BREAKING DOWN Creeping Tender Offer

Creeping tender offers are used in some countries to enable an acquirer to surreptitiously gain a controlling interest in a company, in order to reduce the acquisition premium that might otherwise be paid in a formal tender offer.

In the U.S., the technique has virtually disappeared since the 1980s, because poison pills are a reliable defense against creeping acquisitions. They make it impossible to cross certain ownership thresholds without the board’s consent. Also, the Securities and Exchange Commission rules require any corporation or individual acquiring 5% of a public company to file a Schedule 13-D form with the SEC, the company and the exchange(s).

However, in 2014, Valeant’s hostile takeover bid for Allergan, a global pharmaceuticals company, supported by activist hedge fund Pershing Square Capital Management, raised fears that creeping tender offers could make a comeback. Allergan shareholders filed a lawsuit against Pershing Square and Valeant, alleging the joint takeover bid violated securities laws regarding a tender offer for the purchase of shares from Allergan shareholders. It claimed that Pershing Square was essentially trading shares in Allergan in advance of a tender offer from Valeant, which Pershing Square knew was going to happen.

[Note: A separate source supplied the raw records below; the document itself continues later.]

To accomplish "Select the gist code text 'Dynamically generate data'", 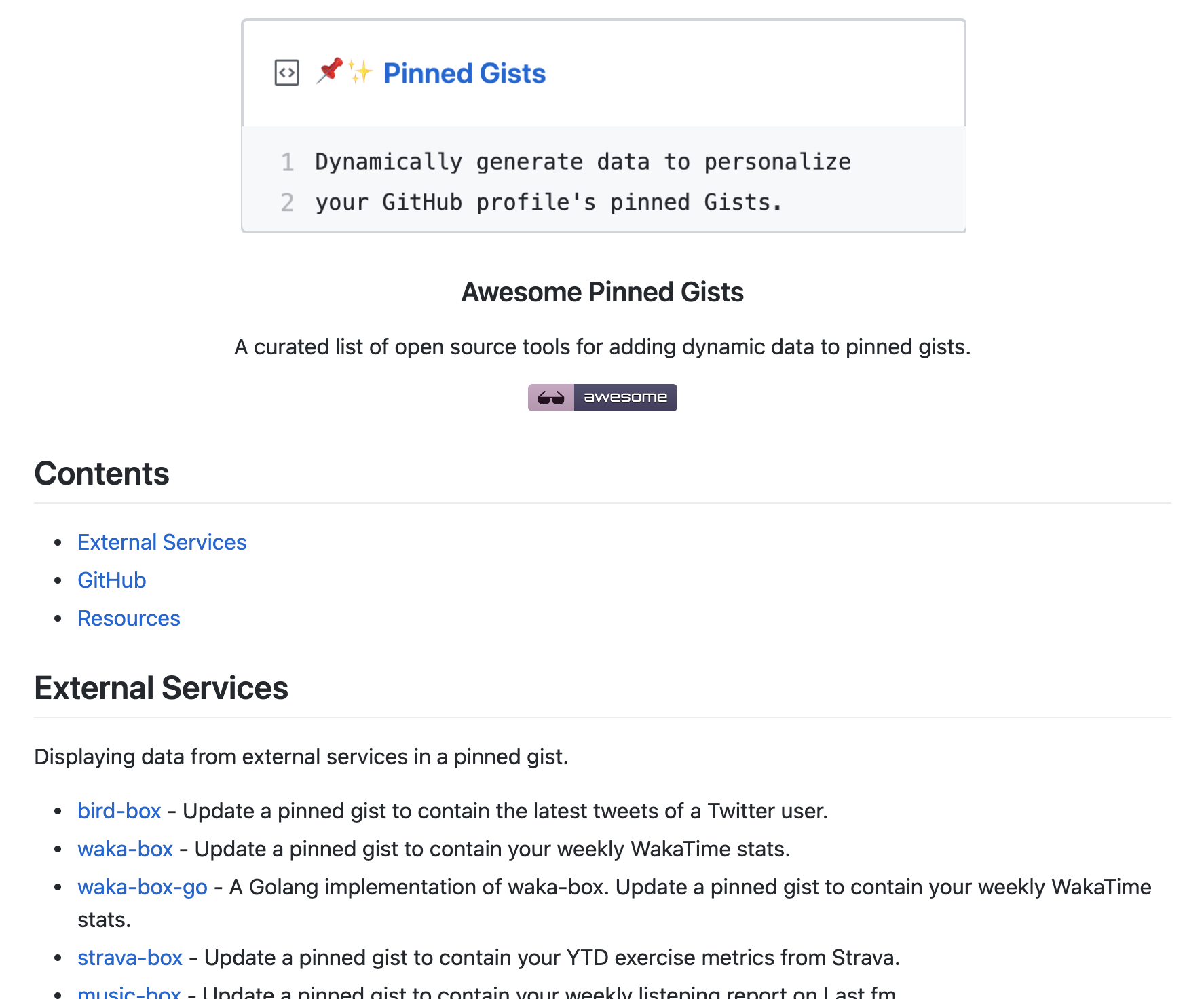I will pyautogui.click(x=483, y=162).
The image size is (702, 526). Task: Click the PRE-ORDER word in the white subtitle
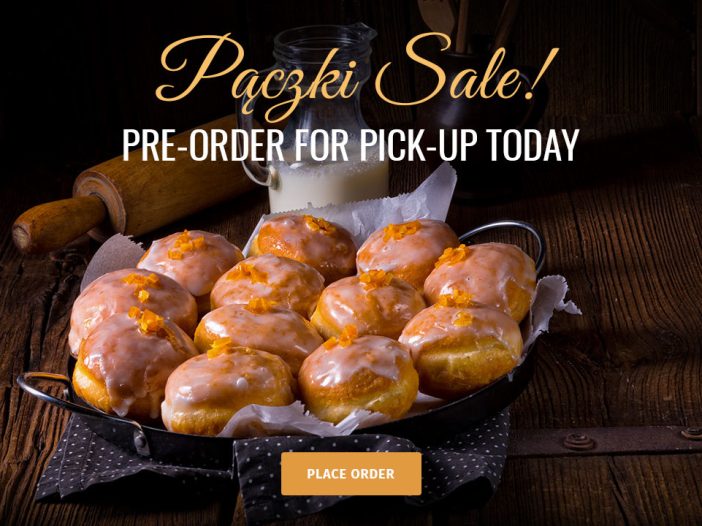click(x=203, y=145)
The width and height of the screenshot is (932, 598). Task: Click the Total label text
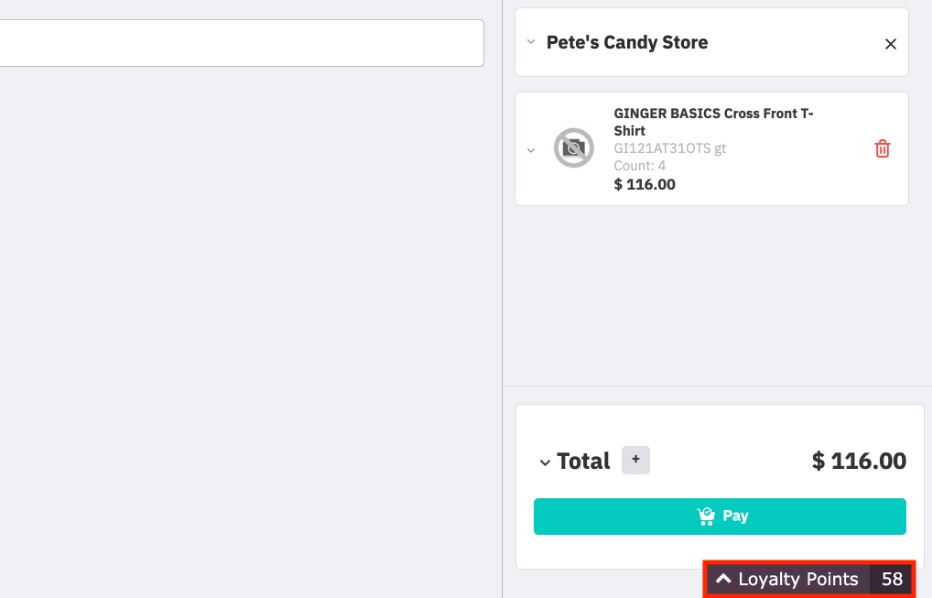click(x=583, y=461)
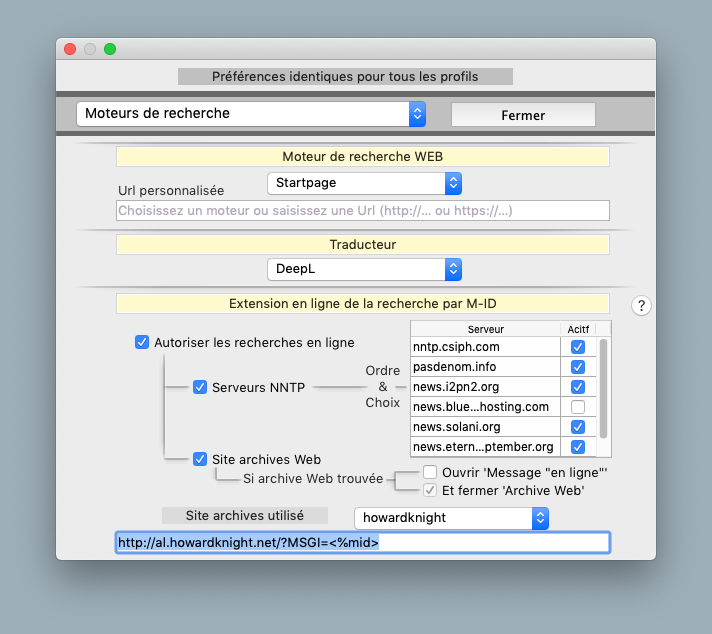Click the server list vertical scrollbar
The image size is (712, 634).
click(603, 390)
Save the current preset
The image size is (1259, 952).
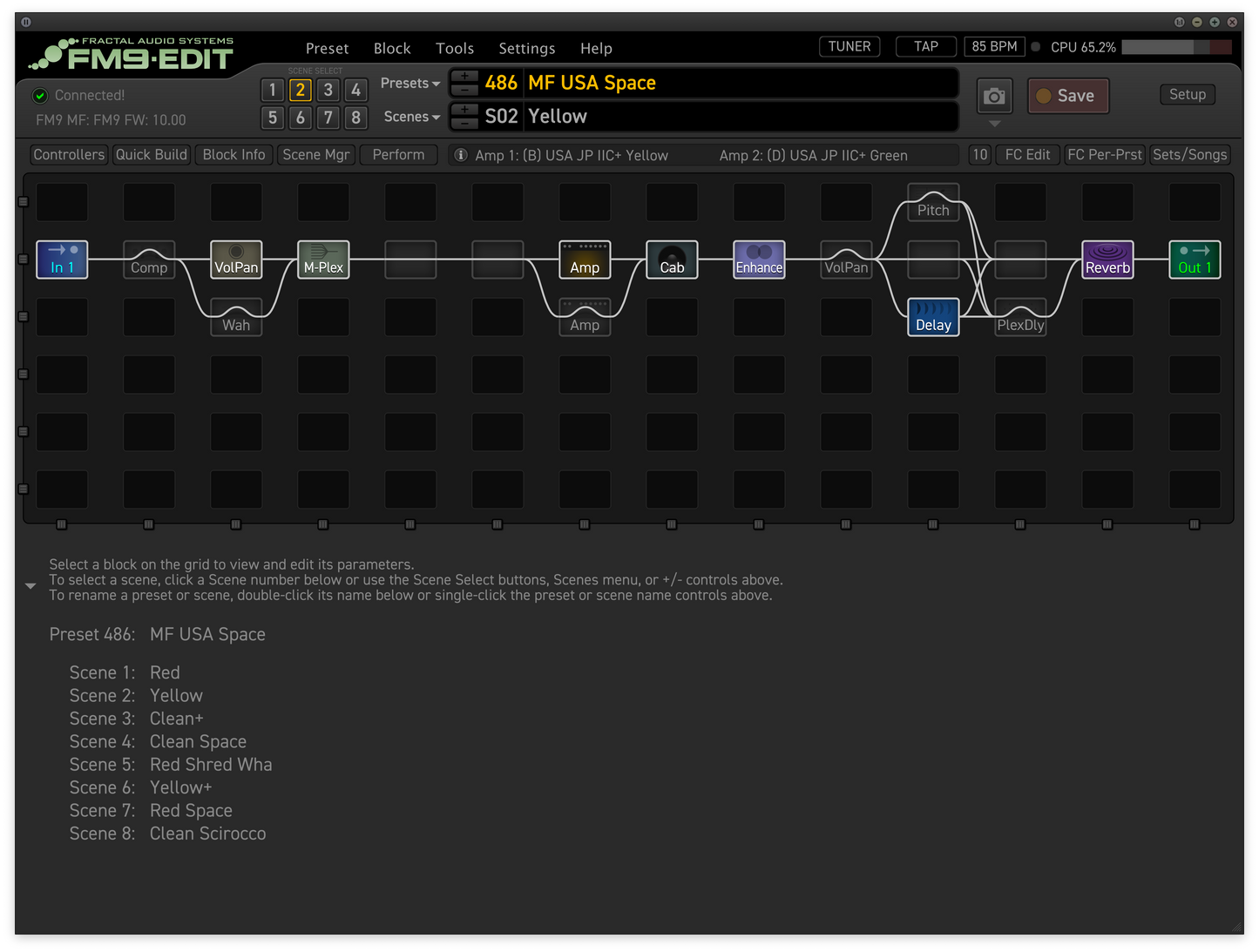pyautogui.click(x=1067, y=96)
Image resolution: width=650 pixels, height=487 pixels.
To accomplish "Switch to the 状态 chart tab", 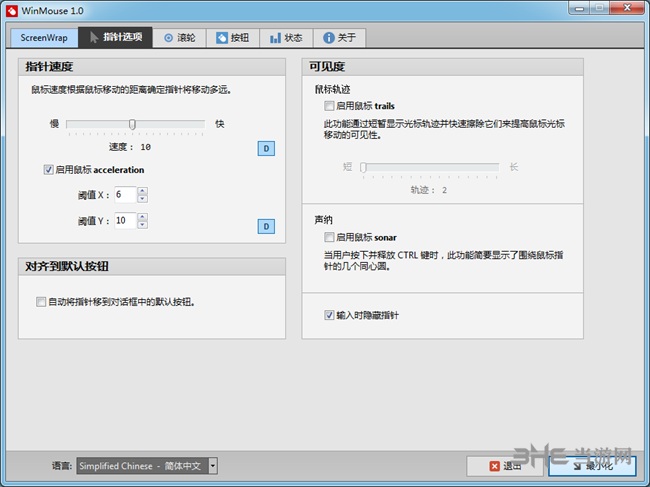I will coord(285,38).
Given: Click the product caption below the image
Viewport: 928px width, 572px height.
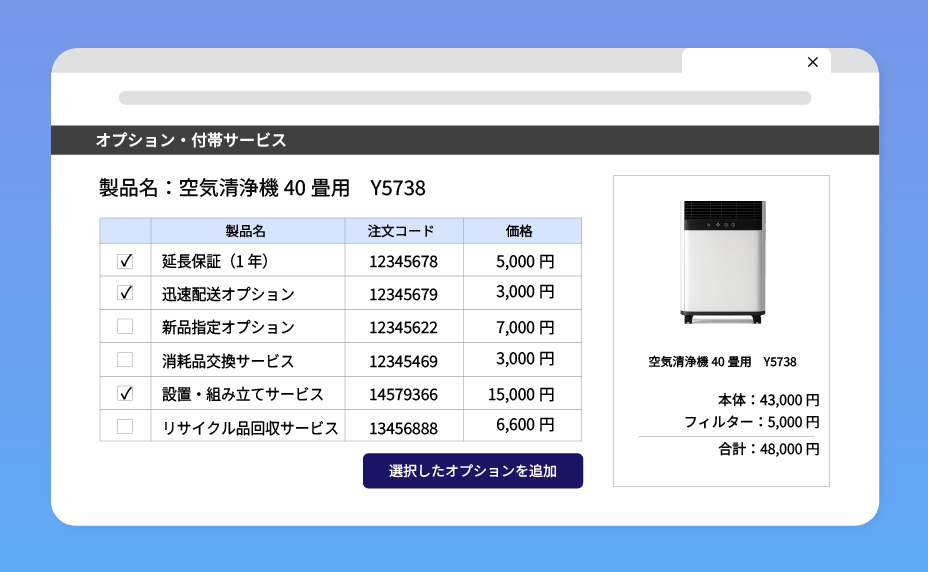Looking at the screenshot, I should 722,362.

Because poison pills are not legal in most European countries, creeping tender offers are a feature of the market for corporate control – often enabling suboptimal acquirers from taking over companies. In Italy, companies are free to build stakes up to 30% before having to make a mandatory bid.

To defend themselves from hostile takeovers, European companies fall back on defensive strategies, such as dual class stock structures – which neuters the market for corporate control. By making companies less contestable, such ownership structures damage market efficiency and the ability of investors to create shareholder value by taking over failing companies with poor corporate governance and holding bad management to account.